After exploring the exhibition on Emily Dickinson’s life at the Morgan Library, I was astounded by the effort placed to recreate what could have been Dickinson’s bedroom, as a platform for the pieces presented. I vividly recall the room being arranged in a chronological order. This provided a smooth transition between important moments in her life, allowing us to easily pinpoint her growth through the years. I admit, the room was dimmer than usual and the colors of the wall gave off a soft, gloomy feeling. This gave it a very isolated yet home-like feeling. I believe the setup of the exhibition presented the isolated and anti-social aspect that was often perceived by Dickinson. Yet, once exposed to her writings, as well as her relationships with others, it would highlight the value of her relationships, and show Dickinson’s true colors, which only few people ever got to meet.

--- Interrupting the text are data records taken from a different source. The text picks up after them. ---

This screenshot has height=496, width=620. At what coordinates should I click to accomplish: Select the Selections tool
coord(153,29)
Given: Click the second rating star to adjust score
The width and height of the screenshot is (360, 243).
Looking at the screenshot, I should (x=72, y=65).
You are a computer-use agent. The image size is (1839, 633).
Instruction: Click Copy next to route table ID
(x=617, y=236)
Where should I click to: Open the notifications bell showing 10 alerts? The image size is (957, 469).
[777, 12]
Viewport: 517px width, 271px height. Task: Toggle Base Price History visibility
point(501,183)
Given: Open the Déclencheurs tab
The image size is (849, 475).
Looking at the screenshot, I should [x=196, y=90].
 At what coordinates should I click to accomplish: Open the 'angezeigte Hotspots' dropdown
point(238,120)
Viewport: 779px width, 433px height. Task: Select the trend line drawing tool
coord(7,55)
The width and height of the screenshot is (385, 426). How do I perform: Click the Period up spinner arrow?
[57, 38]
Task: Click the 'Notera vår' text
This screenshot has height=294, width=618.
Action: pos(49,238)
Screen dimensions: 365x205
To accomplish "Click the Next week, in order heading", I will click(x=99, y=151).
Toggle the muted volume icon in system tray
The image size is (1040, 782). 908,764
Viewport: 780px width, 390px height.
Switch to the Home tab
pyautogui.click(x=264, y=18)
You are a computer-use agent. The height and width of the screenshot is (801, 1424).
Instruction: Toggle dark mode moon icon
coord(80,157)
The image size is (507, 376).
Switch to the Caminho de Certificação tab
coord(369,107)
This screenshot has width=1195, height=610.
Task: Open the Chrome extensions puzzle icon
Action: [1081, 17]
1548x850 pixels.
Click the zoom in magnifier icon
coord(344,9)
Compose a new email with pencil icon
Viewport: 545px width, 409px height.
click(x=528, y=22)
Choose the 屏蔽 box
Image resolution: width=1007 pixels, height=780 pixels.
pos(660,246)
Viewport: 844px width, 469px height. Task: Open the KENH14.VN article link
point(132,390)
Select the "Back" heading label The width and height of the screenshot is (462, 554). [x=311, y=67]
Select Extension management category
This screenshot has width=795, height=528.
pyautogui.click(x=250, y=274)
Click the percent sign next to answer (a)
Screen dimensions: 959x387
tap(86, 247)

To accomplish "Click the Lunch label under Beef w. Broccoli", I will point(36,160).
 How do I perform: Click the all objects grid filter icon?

Throughout most of the exhibition there was a large focus on Dickinson’s poetry, and a constant emphasis on the progress of her writings. Dickenson, as the tour guide mentioned, wrote 1,789 pieces, while only 12 were published. It surprised me that 7 of those pieces were done without consent and were rather fixed before they were published. I can only imagine how difficult it must have been to write when her own mentor, Higginson, was not completely supportive, and as the tour guide mentioned, was one of the reasons she had refrained from publishing.

Overall, the exhibition provides first hand insight on Dickinson’s life through her written work and relationships while recreating a similar  environment where she invested most of her time in. It was a very interesting and warming experience to experience a gist of her life and learn of the the value in each of her pieces as a woman poet.